WASHINGTON -- The U.S. Supreme Court will review a lower court ruling in favour of a man seeking asylum and which the Trump administration says could further clog the U.S. immigration court system.
The justices said Friday they will hear the administration's appeal of a ruling by the federal appeals court in San Francisco that blocked the quick deportation of a man from Sri Lanka.
The high court's decision should come by early summer in the middle of the presidential campaign. It could have major implications for those seeking asylum and administration efforts to speed up deportations for many who enter the U.S. and claim they'll be harmed if they are sent home.
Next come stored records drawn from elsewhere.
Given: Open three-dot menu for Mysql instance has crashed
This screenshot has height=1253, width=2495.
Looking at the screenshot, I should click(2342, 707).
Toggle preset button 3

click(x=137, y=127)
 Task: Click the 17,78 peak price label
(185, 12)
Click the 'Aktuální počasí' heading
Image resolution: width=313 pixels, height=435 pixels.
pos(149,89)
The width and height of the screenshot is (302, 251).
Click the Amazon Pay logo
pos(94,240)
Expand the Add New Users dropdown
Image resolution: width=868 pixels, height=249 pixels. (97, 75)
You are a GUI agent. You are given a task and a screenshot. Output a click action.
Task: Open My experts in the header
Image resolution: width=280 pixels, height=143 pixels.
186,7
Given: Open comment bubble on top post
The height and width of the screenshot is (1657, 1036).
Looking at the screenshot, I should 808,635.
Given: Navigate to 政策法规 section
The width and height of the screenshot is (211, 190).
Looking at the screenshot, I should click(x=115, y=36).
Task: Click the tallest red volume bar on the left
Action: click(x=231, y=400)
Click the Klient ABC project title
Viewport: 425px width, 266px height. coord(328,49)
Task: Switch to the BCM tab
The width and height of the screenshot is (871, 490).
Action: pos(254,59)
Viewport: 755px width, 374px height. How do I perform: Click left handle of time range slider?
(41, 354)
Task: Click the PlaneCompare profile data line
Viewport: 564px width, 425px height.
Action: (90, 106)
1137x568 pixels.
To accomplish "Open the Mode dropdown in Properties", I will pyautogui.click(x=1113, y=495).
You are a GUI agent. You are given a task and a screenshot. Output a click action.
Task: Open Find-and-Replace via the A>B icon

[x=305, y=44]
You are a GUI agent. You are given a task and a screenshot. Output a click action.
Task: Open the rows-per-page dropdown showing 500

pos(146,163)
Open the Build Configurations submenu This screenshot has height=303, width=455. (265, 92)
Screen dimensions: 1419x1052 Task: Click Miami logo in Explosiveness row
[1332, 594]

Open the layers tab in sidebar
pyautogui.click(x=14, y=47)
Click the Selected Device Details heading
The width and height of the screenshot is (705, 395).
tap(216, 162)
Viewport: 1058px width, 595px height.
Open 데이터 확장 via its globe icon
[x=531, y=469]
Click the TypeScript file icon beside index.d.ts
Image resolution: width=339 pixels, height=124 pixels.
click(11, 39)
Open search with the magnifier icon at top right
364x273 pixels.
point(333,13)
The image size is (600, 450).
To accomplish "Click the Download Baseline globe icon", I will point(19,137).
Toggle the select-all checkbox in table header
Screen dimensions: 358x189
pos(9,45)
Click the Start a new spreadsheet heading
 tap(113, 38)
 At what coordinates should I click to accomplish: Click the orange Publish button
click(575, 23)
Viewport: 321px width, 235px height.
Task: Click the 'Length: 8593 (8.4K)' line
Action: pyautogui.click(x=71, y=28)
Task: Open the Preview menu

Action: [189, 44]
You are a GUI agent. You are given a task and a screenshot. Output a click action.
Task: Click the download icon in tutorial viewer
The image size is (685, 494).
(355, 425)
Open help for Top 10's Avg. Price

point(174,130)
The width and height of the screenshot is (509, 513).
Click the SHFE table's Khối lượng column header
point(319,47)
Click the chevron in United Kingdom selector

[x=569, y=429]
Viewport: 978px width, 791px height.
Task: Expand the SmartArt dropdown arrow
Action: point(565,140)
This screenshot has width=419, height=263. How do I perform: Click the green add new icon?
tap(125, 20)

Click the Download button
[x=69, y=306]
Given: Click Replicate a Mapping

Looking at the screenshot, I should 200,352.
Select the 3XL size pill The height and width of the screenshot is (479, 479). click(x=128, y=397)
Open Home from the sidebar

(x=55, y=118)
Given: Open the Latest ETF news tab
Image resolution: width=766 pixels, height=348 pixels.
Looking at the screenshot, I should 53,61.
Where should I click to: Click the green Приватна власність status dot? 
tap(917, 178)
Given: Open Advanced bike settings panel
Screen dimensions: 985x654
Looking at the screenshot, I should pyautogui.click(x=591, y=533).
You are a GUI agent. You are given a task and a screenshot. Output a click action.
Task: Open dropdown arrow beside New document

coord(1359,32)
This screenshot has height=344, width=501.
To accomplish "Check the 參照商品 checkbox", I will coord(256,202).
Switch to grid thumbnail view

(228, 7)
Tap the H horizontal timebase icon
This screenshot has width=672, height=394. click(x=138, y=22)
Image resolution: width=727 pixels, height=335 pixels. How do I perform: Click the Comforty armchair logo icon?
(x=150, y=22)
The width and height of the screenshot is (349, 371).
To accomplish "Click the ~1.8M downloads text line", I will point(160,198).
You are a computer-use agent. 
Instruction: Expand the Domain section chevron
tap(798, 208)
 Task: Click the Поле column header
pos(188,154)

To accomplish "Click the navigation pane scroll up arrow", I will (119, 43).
The court's intervention comes in the case of Vijayakumar Thuraissigiam. He is a member of the Tamil ethnic minority who says he was jailed and tortured for political activity during the civil war between the government of Sri Lanka and the Liberation Tigers of Tamil Eelam.
He fled the country in 2016, after he was tortured again by intelligence officers, he said in court papers. He crossed the U.S.-Mexico border on Feb. 17, 2017 where he was arrested by a Border Patrol agent 25 yards into the U.S.
He requested asylum. But he did not pass his initial screening, a "credible fear" interview where he had to show a well-founded fear of persecution, torture or death if he were to return to his home country. Nearly 90 per cent of all asylum seekers pass their initial interview, and then are generally released into the country where they await court proceedings.
But since 2004, asylum seekers who don't pass and who are arrested within 100 miles of the border and two weeks of arriving in the United States are subject to "expedited removal," or quick deportation. Lawyers for the American Civil Liberties Union, representing Thuraissigiam, say the system lacks basic protections for immigrants, in violation of the Constitution.
The Trump administration has proposed expanding expedited removal to undocumented immigrants encountered anywhere in the U.S. if they have been in the country for under two years. The policy is not in effect, pending a court challenge.
Thuraissigiam, who remains in the United States while his legal case continues, probably would be entitled to a federal court hearing if he prevails at the Supreme Court.